China – what if property is for speculation (part 2)?


Readers will be forgiven for thinking that I keep asking questions, when it is answers that are much more important. So, to be clear, my base case if that the events of the last week do not mark a turning point for the economy. The reason is there hasn't been a breakthrough in either fiscal or property policy. Such shifts might yet occur, but today's NDRC press conference doesn't give me confidence that they will.

That all said, stressing the importance of fiscal is hardly an uncommon approach. And while I still think that to turn the economy around any policy package does need to include significant new public spending, developments over the holiday have got me thinking more about one of the risk cases: that the stockmarket frenzy mobilises household savings, thereby lifting economic activity and money velocity, and so also boosting inflation and nominal growth.

In this, it isn't the rise in share prices that has caught my eye. That is important, but in itself will reflect the PBC's financing for the equity market rather than necessarily indicating a broader change in risk appetite. Instead, it is the reports of much stronger property sales over the holiday period. These reports stand out for at least two reasons: a turnaround in property would show a wider recovery in price expectations, and would also matter more directly for the economy.

The reports are local, anecdotal and tentative, and the fallback in listed property debt today doesn't encourage the idea that a fundamental shift is occurring. But that there is any turn in real estate sales is still notable, suggesting that the speculative motive – the famed animal spirits, if you like – might not be as dead as I had been imagining. If that catches hold and property sales start to recover, it would open the possibility to a broader economic recovery occurring, even if fiscal follow-through remains under-whelming.


More than a year ago I wrote a piece asking 'What if "property is for speculation" after all?'. The idea was that short of saying "flipping property is patriotic", the government had done just everything else it could do to persuade buyers back into the market: even by mid-2023, most of the local-level macro prudential measures had been abandoned, mortgage rates were at record lows, and hukou restrictions were fast disappearing. And yet, real estate activity was dropping. As far as I could see, the only thing left in the toolbox was for Xi Jinping to go on CCTV and announce he was changing in mind, that property wasn't for living, but was still for speculation after all.

I concluded at the time that actively U-turning on Xi's signature property guideline was unimaginable. The reasoning was partly practical. China's top leaders seem even less likely than politicians in the rest of the world to admit a mistake. It also felt that the government in general had invested too much political capital in its property control measures to throw them all out of the window. The stimulus measures announced over the last couple of weeks seem consistent with that assumption, given they didn't include anything substantive to improve financing conditions for property developers. That's even though it was the imposition of the three red lines on the supply side, rather than anything to discourage demand, that really kicked off the property market collapse.
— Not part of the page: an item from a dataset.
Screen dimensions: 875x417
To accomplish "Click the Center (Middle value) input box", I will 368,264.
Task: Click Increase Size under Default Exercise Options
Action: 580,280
Apart from these practical considerations, my reasoning a year ago was also that even such a change wouldn't actually work:

Xi's words obviously carry quite the sway these days. But the record of the last few years would seem to offer ample proof that the Xi administration really has no tolerance for property. So, even if the impossible did happen and Xi's rhetoric shifted, why would anyone believe he meant it?

I highlight this because of the huge change in risk appetite seen during the last couple of weeks. That change has been seen most clearly in equities, and in a sense, that isn't surprising. While there hasn't been much change in property policy the last couple of weeks, the PBC's equity financing scheme did mark a big departure from the government's previous way of doing things. Even if the overall economic environment doesn't shift, there is a specific reason equities can rise.

However, there have also been signs that this recovery in risk appetite is spreading into property, with bottom-up reports over the holiday of real estate agents and projects seeing much stronger foot-traffic and sales. One property agency reportedly said that "new home transactions at its outlets in Shenzhen city surged 979% on year" during the holiday.

To be sure, the evidence is anecdotal, and the signs of change tentative. Real estate sales are so depressed that even really spectacular increases aren't in themselves sufficient to signal that there really is recovery. In a sign that the lift is far from secure, the decent bounce in listed property debt seen through yesterday in Hong Kong has today lost momentum today.

Still, that there has been any rise in real estate buying still feels noteworthy. While the PBC's pre-holiday package did include more support for property buyers, the changes were incremental, and officials added nothing new either to support developers or to address excess inventories. That seemed light, given that the collapse in activity since 2021 seemed to have broken something structural, in particular the previously widely shared assumption that property prices could only ever rise. It was in this context that I'd thought something different, like the proclamation that "speculation is good", was needed.

The government hasn't done that, but the pick-up in property sales hints that the equity market support might have had the same impact. Again, the evidence for such a turnaround is very tentative, and my base case would be that it doesn't continue. But if I am wrong and the stockmarket-focused measures of the last couple of weeks have been sufficient to achieve the Politburo's pledge of "stopping the fall in the property market", it would suggest that price expectations haven't been as thoroughly killed as I'd assumed. And given the importance of property in the economy, a recovery in real estate sales would open the way for a lift in overall nominal growth, even if the government doesn't follow through with fiscal.